Habitat offers an affordable, zero interest mortgage based on the homeowner's income.
Once the home is finished and the future homeowner has completed their obligations (including sweat equity hours, trainings, and $1000 saved towards closing costs), Habitat will prepare to sell the home to the future homeowner.
The home will be appraised by a certified professional to determine its value. The homeowner will receive a copy of the appraisal. The homeowner will secure homeowner’s insurance. Before the final closing date Habitat staff will meet with the future homeowner to ensure all elements are in place, to verify the mortgage amount, and to walk the homeowner through the paperwork associated with sale of the home.
At closing (purchase of the home), the homeowner and Habitat staff will meet at a local escrow company. The escrow company will set up an account to manage the mortgage, property tax, and homeowner insurance payments in one monthly payment. The first year of insurance and taxes will be included in the escrow account.
Habitat has a two-tier mortgage. The 1st mortgage is set so that the monthly payment equals 30% of the household’s monthly gross income over a 30-year mortgage. Interest is 0% so long as the note is current.
For example, if the household earns $17,424 (30% of Area Median Income for a two-adult household in 2021), the monthly income is $1,452, and 30% of that amount is $435.60. This number would be the monthly mortgage payment. (Property taxes, homeowners insurance, and utilities would be an additional cost.)
Multiplying $435.60 times 12 (months in year) and by 30 (years in the note), we arrive at $156,816 for the total first mortgage. Note, if the appraised value is less, that amount will be selected instead.
A 2nd mortgage will cover the difference between the appraised value of the home and the 1st mortgage. For example, if the home’s appraised value is $250,000 and the 1st mortgage is $156,816, the 2nd mortgage would be $93,184. This is called the “Silent Second” meaning the homeowner does not make monthly payments on this mortgage.

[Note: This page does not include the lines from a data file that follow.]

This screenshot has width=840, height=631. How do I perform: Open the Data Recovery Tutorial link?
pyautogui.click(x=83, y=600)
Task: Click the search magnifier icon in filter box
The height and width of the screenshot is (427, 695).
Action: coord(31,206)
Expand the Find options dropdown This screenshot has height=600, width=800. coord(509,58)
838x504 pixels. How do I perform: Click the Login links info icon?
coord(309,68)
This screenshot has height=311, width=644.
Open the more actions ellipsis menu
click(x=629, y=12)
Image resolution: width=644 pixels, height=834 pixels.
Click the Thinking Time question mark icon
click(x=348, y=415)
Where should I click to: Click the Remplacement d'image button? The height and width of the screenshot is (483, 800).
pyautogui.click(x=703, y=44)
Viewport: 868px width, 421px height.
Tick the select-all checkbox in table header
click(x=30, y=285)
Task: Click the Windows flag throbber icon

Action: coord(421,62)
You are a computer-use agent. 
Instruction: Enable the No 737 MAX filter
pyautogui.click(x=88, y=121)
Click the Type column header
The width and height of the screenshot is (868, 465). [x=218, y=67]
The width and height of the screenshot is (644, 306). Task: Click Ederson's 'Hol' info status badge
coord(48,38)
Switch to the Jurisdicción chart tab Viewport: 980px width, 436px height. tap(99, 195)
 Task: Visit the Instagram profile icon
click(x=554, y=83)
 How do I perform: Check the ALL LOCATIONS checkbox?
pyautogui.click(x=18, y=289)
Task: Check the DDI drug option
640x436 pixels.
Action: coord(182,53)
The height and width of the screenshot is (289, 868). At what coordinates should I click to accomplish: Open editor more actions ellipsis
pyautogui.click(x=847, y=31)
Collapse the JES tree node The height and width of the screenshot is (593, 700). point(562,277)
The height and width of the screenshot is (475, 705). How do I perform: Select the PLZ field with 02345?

If the Habitat homeowner sells the home or if title is transferred in some other way (for example if the homeowner passes away and the home is transferred to heirs) the balance of the 1st and the entire 2nd mortgage must be paid to Habitat.
When that happens, Palouse Habitat and the homeowner share 50/50 in any appreciated value (appreciated value is any increase over the initial total value of the home). If the home decreases in value, the homeowner is responsible for any amount due to Habitat.